#### [TASK]
Reproduce the entries below, substituting "callout" for every occurrence of "speech bubble" and keeping everything else the same.

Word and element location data
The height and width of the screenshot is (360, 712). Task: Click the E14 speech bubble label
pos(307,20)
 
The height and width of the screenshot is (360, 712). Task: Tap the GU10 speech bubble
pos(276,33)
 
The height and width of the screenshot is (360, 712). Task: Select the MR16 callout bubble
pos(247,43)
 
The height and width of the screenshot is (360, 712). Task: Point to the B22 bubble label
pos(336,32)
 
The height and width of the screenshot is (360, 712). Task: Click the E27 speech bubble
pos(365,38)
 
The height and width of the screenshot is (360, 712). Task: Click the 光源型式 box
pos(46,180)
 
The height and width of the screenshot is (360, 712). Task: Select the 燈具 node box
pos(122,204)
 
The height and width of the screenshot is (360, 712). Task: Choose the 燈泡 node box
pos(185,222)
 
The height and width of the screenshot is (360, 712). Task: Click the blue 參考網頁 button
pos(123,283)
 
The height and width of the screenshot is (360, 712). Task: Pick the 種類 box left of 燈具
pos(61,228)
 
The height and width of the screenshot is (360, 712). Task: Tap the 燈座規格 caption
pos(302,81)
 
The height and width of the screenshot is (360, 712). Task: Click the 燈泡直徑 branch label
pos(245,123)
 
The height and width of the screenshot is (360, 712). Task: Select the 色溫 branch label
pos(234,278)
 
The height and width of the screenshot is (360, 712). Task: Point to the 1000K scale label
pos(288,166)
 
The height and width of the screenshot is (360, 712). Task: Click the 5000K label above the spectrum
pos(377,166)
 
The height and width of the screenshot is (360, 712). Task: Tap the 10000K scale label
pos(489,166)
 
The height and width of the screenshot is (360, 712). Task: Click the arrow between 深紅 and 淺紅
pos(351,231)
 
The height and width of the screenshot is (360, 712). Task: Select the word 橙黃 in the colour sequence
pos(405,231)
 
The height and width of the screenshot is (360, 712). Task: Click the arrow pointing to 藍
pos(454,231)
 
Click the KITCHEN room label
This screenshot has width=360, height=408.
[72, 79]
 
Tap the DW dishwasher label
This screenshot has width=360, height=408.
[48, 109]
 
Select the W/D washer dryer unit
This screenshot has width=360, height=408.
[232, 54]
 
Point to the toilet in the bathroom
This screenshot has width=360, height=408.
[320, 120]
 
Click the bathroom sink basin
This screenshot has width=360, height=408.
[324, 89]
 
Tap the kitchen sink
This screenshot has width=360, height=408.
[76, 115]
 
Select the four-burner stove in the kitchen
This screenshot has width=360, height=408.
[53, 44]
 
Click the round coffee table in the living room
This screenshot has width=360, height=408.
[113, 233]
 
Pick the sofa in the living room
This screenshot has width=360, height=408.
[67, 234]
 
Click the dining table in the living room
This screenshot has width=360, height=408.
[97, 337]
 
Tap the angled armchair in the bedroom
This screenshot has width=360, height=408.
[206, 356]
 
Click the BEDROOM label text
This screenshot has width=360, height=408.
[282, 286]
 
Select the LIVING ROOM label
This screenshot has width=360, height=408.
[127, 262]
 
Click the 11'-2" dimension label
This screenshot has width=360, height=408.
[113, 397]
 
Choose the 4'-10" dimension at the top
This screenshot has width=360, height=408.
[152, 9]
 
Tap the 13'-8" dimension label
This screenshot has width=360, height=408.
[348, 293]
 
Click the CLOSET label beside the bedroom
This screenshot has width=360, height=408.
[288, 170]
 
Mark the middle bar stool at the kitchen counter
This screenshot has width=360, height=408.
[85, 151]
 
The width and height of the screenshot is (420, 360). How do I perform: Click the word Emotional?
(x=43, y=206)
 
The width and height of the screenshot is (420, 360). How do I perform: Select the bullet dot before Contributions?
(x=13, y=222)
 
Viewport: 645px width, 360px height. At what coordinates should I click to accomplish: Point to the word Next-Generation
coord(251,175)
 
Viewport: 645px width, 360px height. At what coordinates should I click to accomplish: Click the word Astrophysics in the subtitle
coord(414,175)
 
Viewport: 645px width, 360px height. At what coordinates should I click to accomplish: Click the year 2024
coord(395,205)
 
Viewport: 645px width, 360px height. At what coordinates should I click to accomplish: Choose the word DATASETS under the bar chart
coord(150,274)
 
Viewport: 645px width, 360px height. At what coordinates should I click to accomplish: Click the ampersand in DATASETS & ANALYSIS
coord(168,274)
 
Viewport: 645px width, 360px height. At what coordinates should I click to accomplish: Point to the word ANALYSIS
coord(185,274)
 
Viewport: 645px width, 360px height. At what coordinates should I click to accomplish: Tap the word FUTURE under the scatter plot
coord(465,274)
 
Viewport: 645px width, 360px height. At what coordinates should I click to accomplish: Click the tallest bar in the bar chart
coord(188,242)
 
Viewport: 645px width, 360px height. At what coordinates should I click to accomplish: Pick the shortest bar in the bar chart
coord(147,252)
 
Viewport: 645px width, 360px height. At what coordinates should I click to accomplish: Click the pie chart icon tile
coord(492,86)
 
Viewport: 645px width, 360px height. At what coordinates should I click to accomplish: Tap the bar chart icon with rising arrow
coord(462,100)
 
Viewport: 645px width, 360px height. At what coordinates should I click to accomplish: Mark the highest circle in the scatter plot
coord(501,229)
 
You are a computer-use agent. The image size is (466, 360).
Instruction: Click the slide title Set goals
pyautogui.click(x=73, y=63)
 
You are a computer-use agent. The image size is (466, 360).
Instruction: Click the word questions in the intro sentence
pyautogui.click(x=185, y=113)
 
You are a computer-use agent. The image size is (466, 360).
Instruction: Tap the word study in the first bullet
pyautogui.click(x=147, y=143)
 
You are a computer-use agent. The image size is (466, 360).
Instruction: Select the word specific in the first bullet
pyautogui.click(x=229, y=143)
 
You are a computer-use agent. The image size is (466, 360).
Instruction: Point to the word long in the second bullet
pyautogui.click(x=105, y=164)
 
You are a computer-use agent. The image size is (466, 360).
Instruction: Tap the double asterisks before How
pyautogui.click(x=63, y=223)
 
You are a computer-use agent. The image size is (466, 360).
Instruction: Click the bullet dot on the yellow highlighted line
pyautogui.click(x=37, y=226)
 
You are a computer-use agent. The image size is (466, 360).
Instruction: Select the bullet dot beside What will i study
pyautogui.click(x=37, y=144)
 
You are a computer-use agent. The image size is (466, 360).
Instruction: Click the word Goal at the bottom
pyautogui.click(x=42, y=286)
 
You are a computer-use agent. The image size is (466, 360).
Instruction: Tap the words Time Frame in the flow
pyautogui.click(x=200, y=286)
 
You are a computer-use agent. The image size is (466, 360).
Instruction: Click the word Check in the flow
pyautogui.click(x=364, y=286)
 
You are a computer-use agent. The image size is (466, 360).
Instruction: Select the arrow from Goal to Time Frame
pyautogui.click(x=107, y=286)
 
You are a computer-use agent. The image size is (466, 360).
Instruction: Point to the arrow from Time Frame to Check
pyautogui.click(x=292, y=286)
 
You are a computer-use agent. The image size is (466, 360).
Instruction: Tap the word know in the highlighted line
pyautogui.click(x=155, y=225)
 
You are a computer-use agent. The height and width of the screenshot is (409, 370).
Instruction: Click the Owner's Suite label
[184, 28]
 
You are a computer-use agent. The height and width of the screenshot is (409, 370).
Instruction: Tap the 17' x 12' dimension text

#### [EXERCISE RESULT]
The height and width of the screenshot is (360, 712). Task: Click the E14 callout label
pos(307,20)
 
The height and width of the screenshot is (360, 712). Task: Tap the GU10 callout
pos(276,33)
 
The height and width of the screenshot is (360, 712). Task: Select the MR16 callout bubble
pos(247,43)
 
The height and width of the screenshot is (360, 712). Task: Point to the B22 bubble label
pos(336,32)
 
The height and width of the screenshot is (360, 712). Task: Click the E27 callout
pos(365,38)
 
The height and width of the screenshot is (360, 712). Task: Click the 光源型式 box
pos(46,180)
 
The height and width of the screenshot is (360, 712). Task: Select the 燈具 node box
pos(122,204)
 
The height and width of the screenshot is (360, 712). Task: Choose the 燈泡 node box
pos(185,222)
 
The height and width of the screenshot is (360, 712). Task: Click the blue 參考網頁 button
pos(123,283)
 
The height and width of the screenshot is (360, 712). Task: Pick the 種類 box left of 燈具
pos(61,228)
 
The height and width of the screenshot is (360, 712). Task: Tap the 燈座規格 caption
pos(302,81)
 
The height and width of the screenshot is (360, 712). Task: Click the 燈泡直徑 branch label
pos(245,123)
 
The height and width of the screenshot is (360, 712). Task: Select the 色溫 branch label
pos(234,278)
 
The height and width of the screenshot is (360, 712). Task: Point to the 1000K scale label
pos(288,166)
 
The height and width of the screenshot is (360, 712). Task: Click the 5000K label above the spectrum
pos(377,166)
 
The height and width of the screenshot is (360, 712). Task: Tap the 10000K scale label
pos(489,166)
 
The height and width of the screenshot is (360, 712). Task: Click the arrow between 深紅 and 淺紅
pos(351,231)
 
The height and width of the screenshot is (360, 712). Task: Select the word 橙黃 in the colour sequence
pos(405,231)
 
The height and width of the screenshot is (360, 712). Task: Click the arrow pointing to 藍
pos(454,231)
 
Click the KITCHEN room label
This screenshot has width=360, height=408.
[72, 79]
 
Tap the DW dishwasher label
This screenshot has width=360, height=408.
[48, 109]
 
Select the W/D washer dryer unit
This screenshot has width=360, height=408.
[232, 54]
 
Point to the toilet in the bathroom
This screenshot has width=360, height=408.
[320, 120]
 
Click the bathroom sink basin
This screenshot has width=360, height=408.
[324, 89]
 
Tap the kitchen sink
This screenshot has width=360, height=408.
[76, 115]
 
Select the four-burner stove in the kitchen
This screenshot has width=360, height=408.
[53, 44]
 
Click the round coffee table in the living room
This screenshot has width=360, height=408.
[113, 233]
 
Pick the sofa in the living room
This screenshot has width=360, height=408.
[67, 234]
 
Click the dining table in the living room
This screenshot has width=360, height=408.
[97, 337]
 
Tap the angled armchair in the bedroom
This screenshot has width=360, height=408.
[206, 356]
 
Click the BEDROOM label text
This screenshot has width=360, height=408.
[282, 286]
 
Select the LIVING ROOM label
This screenshot has width=360, height=408.
[127, 262]
 
Click the 11'-2" dimension label
This screenshot has width=360, height=408.
[113, 397]
 
Choose the 4'-10" dimension at the top
This screenshot has width=360, height=408.
[152, 9]
 
Tap the 13'-8" dimension label
This screenshot has width=360, height=408.
[348, 293]
 
Click the CLOSET label beside the bedroom
This screenshot has width=360, height=408.
[288, 170]
 
Mark the middle bar stool at the kitchen counter
This screenshot has width=360, height=408.
[85, 151]
 
The width and height of the screenshot is (420, 360). How do I perform: Click the word Emotional?
(x=43, y=206)
 
The width and height of the screenshot is (420, 360). How do I perform: Select the bullet dot before Contributions?
(x=13, y=222)
 
Viewport: 645px width, 360px height. At what coordinates should I click to accomplish: Point to the word Next-Generation
coord(251,175)
 
Viewport: 645px width, 360px height. At what coordinates should I click to accomplish: Click the word Astrophysics in the subtitle
coord(414,175)
 
Viewport: 645px width, 360px height. At what coordinates should I click to accomplish: Click the year 2024
coord(395,205)
 
Viewport: 645px width, 360px height. At what coordinates should I click to accomplish: Choose the word DATASETS under the bar chart
coord(150,274)
 
Viewport: 645px width, 360px height. At what coordinates should I click to accomplish: Click the ampersand in DATASETS & ANALYSIS
coord(168,274)
 
Viewport: 645px width, 360px height. At what coordinates should I click to accomplish: Point to the word ANALYSIS
coord(185,274)
 
Viewport: 645px width, 360px height. At what coordinates should I click to accomplish: Tap the word FUTURE under the scatter plot
coord(465,274)
 
Viewport: 645px width, 360px height. At what coordinates should I click to accomplish: Click the tallest bar in the bar chart
coord(188,242)
 
Viewport: 645px width, 360px height. At what coordinates should I click to accomplish: Pick the shortest bar in the bar chart
coord(147,252)
 
Viewport: 645px width, 360px height. At what coordinates should I click to accomplish: Click the pie chart icon tile
coord(492,86)
 
Viewport: 645px width, 360px height. At what coordinates should I click to accomplish: Tap the bar chart icon with rising arrow
coord(462,100)
 
Viewport: 645px width, 360px height. At what coordinates should I click to accomplish: Mark the highest circle in the scatter plot
coord(501,229)
 
You are a computer-use agent. The image size is (466, 360).
Instruction: Click the slide title Set goals
pyautogui.click(x=73, y=63)
 
You are a computer-use agent. The image size is (466, 360).
Instruction: Click the word questions in the intro sentence
pyautogui.click(x=185, y=113)
 
You are a computer-use agent. The image size is (466, 360).
Instruction: Tap the word study in the first bullet
pyautogui.click(x=147, y=143)
 
You are a computer-use agent. The image size is (466, 360).
Instruction: Select the word specific in the first bullet
pyautogui.click(x=229, y=143)
 
You are a computer-use agent. The image size is (466, 360).
Instruction: Point to the word long in the second bullet
pyautogui.click(x=105, y=164)
 
You are a computer-use agent. The image size is (466, 360).
Instruction: Tap the double asterisks before How
pyautogui.click(x=63, y=223)
 
You are a computer-use agent. The image size is (466, 360).
Instruction: Click the bullet dot on the yellow highlighted line
pyautogui.click(x=37, y=226)
 
You are a computer-use agent. The image size is (466, 360).
Instruction: Select the bullet dot beside What will i study
pyautogui.click(x=37, y=144)
 
You are a computer-use agent. The image size is (466, 360).
Instruction: Click the word Goal at the bottom
pyautogui.click(x=42, y=286)
 
You are a computer-use agent. The image size is (466, 360).
Instruction: Tap the words Time Frame in the flow
pyautogui.click(x=200, y=286)
 
You are a computer-use agent. The image size is (466, 360).
Instruction: Click the word Check in the flow
pyautogui.click(x=364, y=286)
 
You are a computer-use agent. The image size is (466, 360).
Instruction: Select the arrow from Goal to Time Frame
pyautogui.click(x=107, y=286)
 
You are a computer-use agent. The image size is (466, 360).
Instruction: Point to the arrow from Time Frame to Check
pyautogui.click(x=292, y=286)
 
You are a computer-use agent. The image size is (466, 360).
Instruction: Tap the word know in the highlighted line
pyautogui.click(x=155, y=225)
 
You are a computer-use agent. The height and width of the screenshot is (409, 370).
Instruction: Click the Owner's Suite label
[184, 28]
 
You are a computer-use agent. The height and width of the screenshot is (409, 370).
Instruction: Tap the 17' x 12' dimension text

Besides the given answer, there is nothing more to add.